An earlier study led by Kuppermann and published by the Lancet in 2009 developed and validated a traumatic brain injury prediction rule to identify children at low risk for clinically important head injuries who probably do not require CT evaluation.
Factors in the rule included abnormal mental status, scalp hematoma (a large swelling on the scalp in children younger than two years old), evidence of a skull fracture, vomiting, history of loss of consciousness associated with the head trauma, and severity of the injury mechanism (such as a fall from a height or a car crash that killed other passengers). If a child with head trauma has none of the six associated factors, researchers determined that a CT scan would be very unlikely to reveal a clinically significant problem, making it unnecessary for a child to undergo the CT scan.

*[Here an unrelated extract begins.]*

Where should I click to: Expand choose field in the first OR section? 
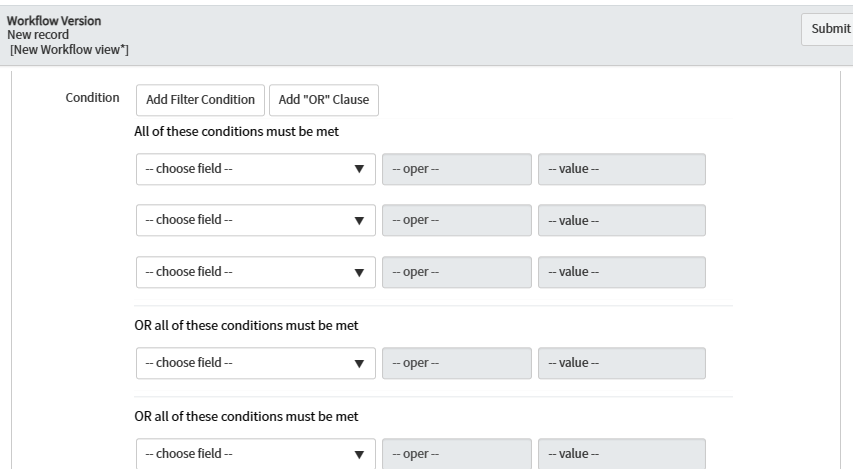point(255,363)

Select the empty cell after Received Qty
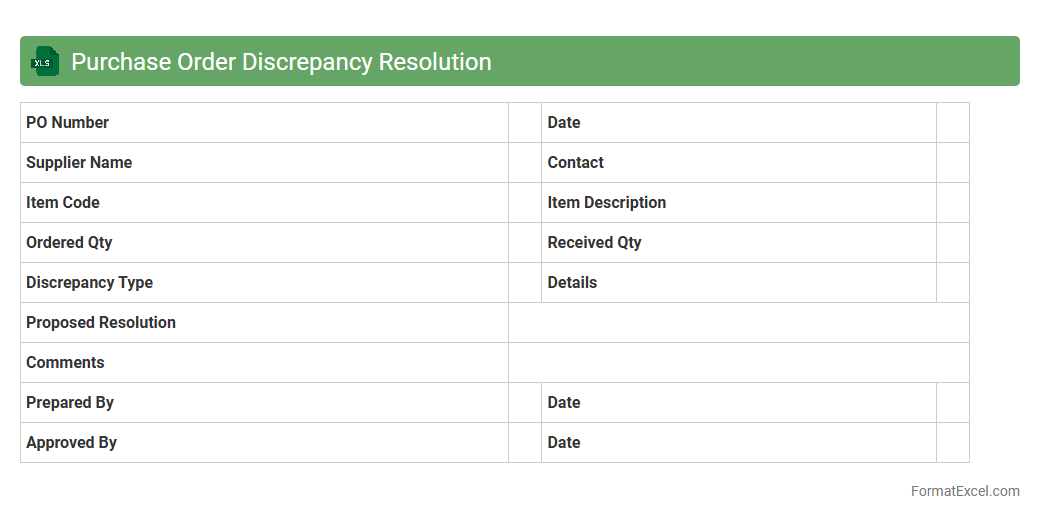point(952,243)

Two related studies led by Kuppermann and his team were recently published in the Annals of Emergency Medicine. One examined whether vomiting alone warrants a CT scan in children who have acute head trauma. The second whether swelling of the scalp in children younger than 2 years old, as a result of a head trauma by itself, warrants a CT scan
Both studies determined that the presence of these individual factors alone, with no other signs and symptoms of head trauma, were not sufficient to justify an immediate CT scan. Rather, the researchers said that children in these cases should be observed for a period of time before any decisions regarding CT use are made.
Unnecessary radiation exposure
“Head trauma in children results in nearly half-a-million visits to US emergency departments annually,” says Peter Dayan, lead author of both recent studies and an associate professor of pediatrics at Columbia University in New York. “Our research provides important support for frontline doctors to help them avoid unnecessarily exposing children to the radiation risks inherent in CT testing.”
The head trauma study was designed to determine which children evaluated in the emergency department for head trauma are at low risk for clinically significant traumatic brain injuries and who do not require cranial CT evaluation. The pediatric research network comprises 18 hospital emergency departments across the nation and serves more than 1.2 million children. The enormous amount of data generated by this patient population enables investigators to answer questions about best practices with a high degree of confidence.
Researchers from UC Davis, Wayne State University School of Medicine, Columbia University Medical Center, University of Michigan School of Medicine, and University of Utah are coauthors of the study.
The US Health Resources and Services Administration/Maternal and Child Health Bureau Division of Research, Education and Training, and the Emergency Medical Services for Children Program funded the research.